%%

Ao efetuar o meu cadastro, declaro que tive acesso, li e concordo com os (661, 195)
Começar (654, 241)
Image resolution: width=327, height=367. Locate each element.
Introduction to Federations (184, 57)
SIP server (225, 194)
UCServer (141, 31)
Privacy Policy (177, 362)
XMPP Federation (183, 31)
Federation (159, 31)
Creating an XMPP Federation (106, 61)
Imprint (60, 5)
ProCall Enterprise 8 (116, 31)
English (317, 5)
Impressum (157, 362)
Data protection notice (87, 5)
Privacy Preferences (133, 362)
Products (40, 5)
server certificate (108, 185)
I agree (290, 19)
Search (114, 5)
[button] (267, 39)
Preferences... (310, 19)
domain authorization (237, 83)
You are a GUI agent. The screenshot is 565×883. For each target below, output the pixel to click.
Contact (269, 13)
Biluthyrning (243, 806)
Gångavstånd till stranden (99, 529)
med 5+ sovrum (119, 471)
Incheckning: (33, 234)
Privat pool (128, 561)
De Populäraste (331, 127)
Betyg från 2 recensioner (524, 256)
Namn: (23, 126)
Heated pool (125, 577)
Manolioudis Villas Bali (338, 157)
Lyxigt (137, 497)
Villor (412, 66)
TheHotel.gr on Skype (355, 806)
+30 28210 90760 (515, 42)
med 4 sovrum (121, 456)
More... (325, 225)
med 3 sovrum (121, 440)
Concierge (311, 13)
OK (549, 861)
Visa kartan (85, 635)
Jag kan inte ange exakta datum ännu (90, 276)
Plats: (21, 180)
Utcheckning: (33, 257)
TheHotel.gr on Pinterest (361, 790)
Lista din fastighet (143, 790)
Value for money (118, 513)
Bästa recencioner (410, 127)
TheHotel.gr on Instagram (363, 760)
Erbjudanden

%%

→ **Exercise prompt**
Format the listing above as a Markdown table with two columns, Row and Line. Number the rows in order and leave out any blank lines.

→ **Solution to this task**
| Row | Line |
|---|---|
| 1 | Ao efetuar o meu cadastro, declaro que tive acesso, li e concordo com os (661, 195) |
| 2 | Começar (654, 241) |
| 3 | Image resolution: width=327, height=367. Locate each element. |
| 4 | Introduction to Federations (184, 57) |
| 5 | SIP server (225, 194) |
| 6 | UCServer (141, 31) |
| 7 | Privacy Policy (177, 362) |
| 8 | XMPP Federation (183, 31) |
| 9 | Federation (159, 31) |
| 10 | Creating an XMPP Federation (106, 61) |
| 11 | Imprint (60, 5) |
| 12 | ProCall Enterprise 8 (116, 31) |
| 13 | English (317, 5) |
| 14 | Impressum (157, 362) |
| 15 | Data protection notice (87, 5) |
| 16 | Privacy Preferences (133, 362) |
| 17 | Products (40, 5) |
| 18 | server certificate (108, 185) |
| 19 | I agree (290, 19) |
| 20 | Search (114, 5) |
| 21 | [button] (267, 39) |
| 22 | Preferences... (310, 19) |
| 23 | domain authorization (237, 83) |
| 24 | You are a GUI agent. The screenshot is 565×883. For each target below, output the pixel to click. |
| 25 | Contact (269, 13) |
| 26 | Biluthyrning (243, 806) |
| 27 | Gångavstånd till stranden (99, 529) |
| 28 | med 5+ sovrum (119, 471) |
| 29 | Incheckning: (33, 234) |
| 30 | Privat pool (128, 561) |
| 31 | De Populäraste (331, 127) |
| 32 | Betyg från 2 recensioner (524, 256) |
| 33 | Namn: (23, 126) |
| 34 | Heated pool (125, 577) |
| 35 | Manolioudis Villas Bali (338, 157) |
| 36 | Lyxigt (137, 497) |
| 37 | Villor (412, 66) |
| 38 | TheHotel.gr on Skype (355, 806) |
| 39 | +30 28210 90760 (515, 42) |
| 40 | med 4 sovrum (121, 456) |
| 41 | More... (325, 225) |
| 42 | med 3 sovrum (121, 440) |
| 43 | Concierge (311, 13) |
| 44 | OK (549, 861) |
| 45 | Visa kartan (85, 635) |
| 46 | Jag kan inte ange exakta datum ännu (90, 276) |
| 47 | Plats: (21, 180) |
| 48 | Utcheckning: (33, 257) |
| 49 | TheHotel.gr on Pinterest (361, 790) |
| 50 | Lista din fastighet (143, 790) |
| 51 | Value for money (118, 513) |
| 52 | Bästa recencioner (410, 127) |
| 53 | TheHotel.gr on Instagram (363, 760) |
| 54 | Erbjudanden |